[Excerpts from a dataset]

---

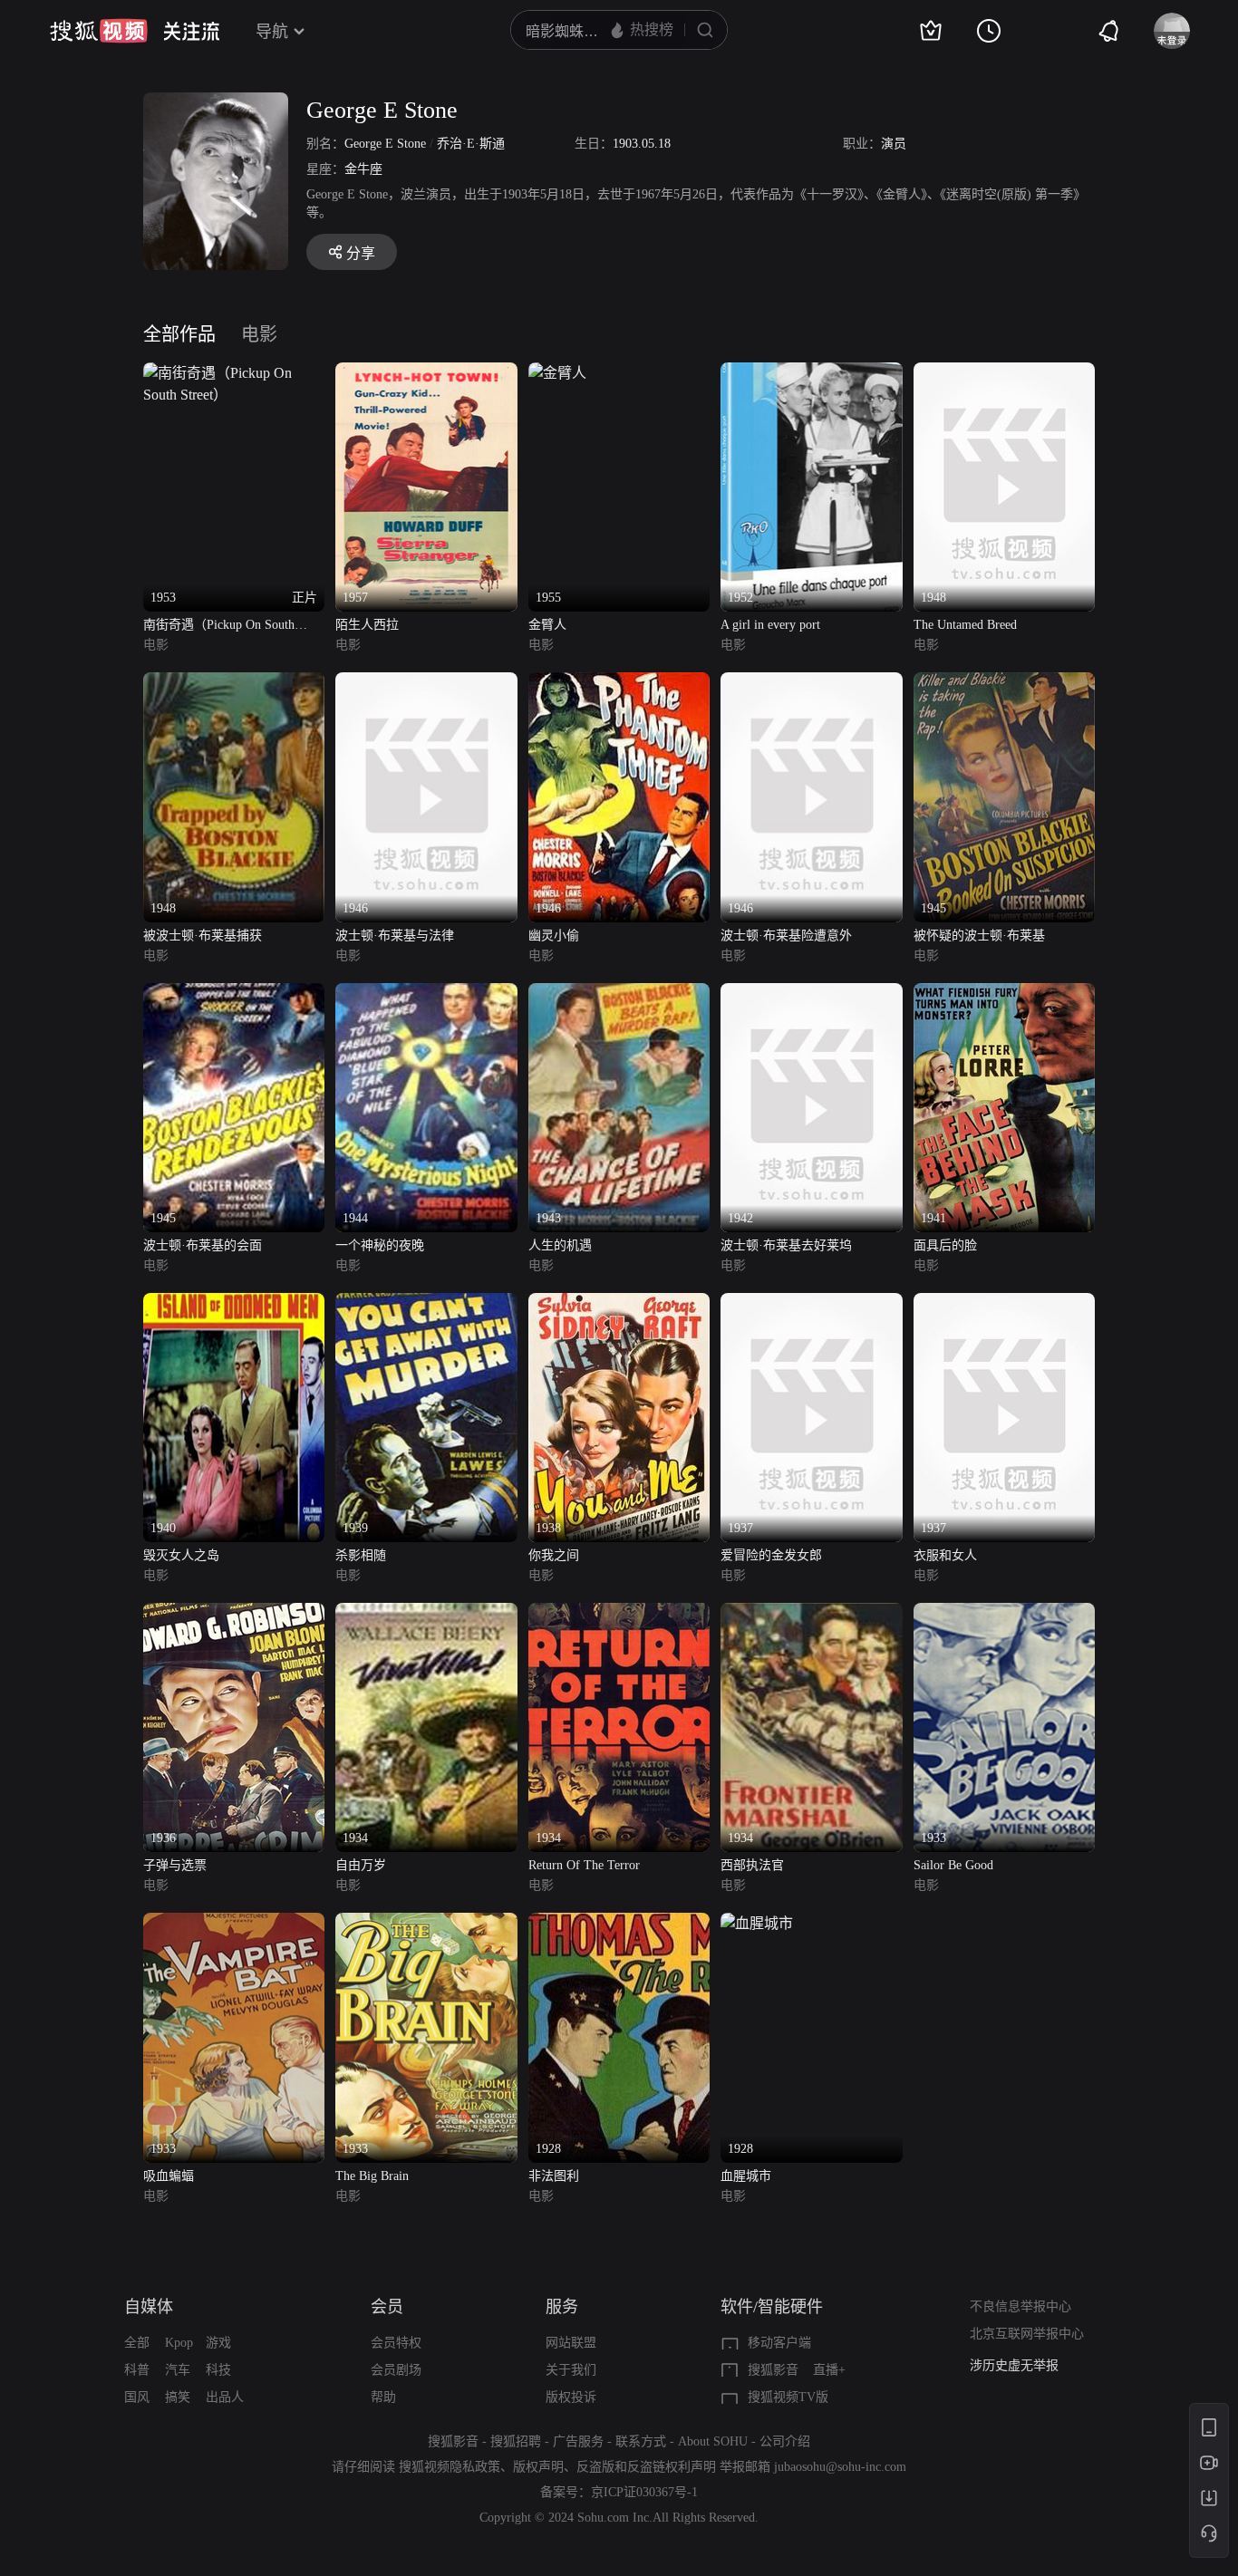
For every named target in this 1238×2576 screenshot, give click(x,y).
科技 (218, 2370)
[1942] (811, 993)
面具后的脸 (945, 1245)
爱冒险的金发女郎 (771, 1555)
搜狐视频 (99, 30)
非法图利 (553, 2176)
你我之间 (553, 1555)
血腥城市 (746, 2176)
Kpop (179, 2342)
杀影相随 (360, 1555)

---

● Prompt
Reproduce every record above exactly as given, excluding pictures from the result.

● Written response
For every named target in this 1238×2576 screenshot, give click(x,y).
科技 (218, 2370)
[1942] (811, 993)
面具后的脸 (945, 1245)
爱冒险的金发女郎 (771, 1555)
搜狐视频 (99, 30)
非法图利 (553, 2176)
你我之间 (553, 1555)
血腥城市 (746, 2176)
Kpop (179, 2342)
杀影相随 (360, 1555)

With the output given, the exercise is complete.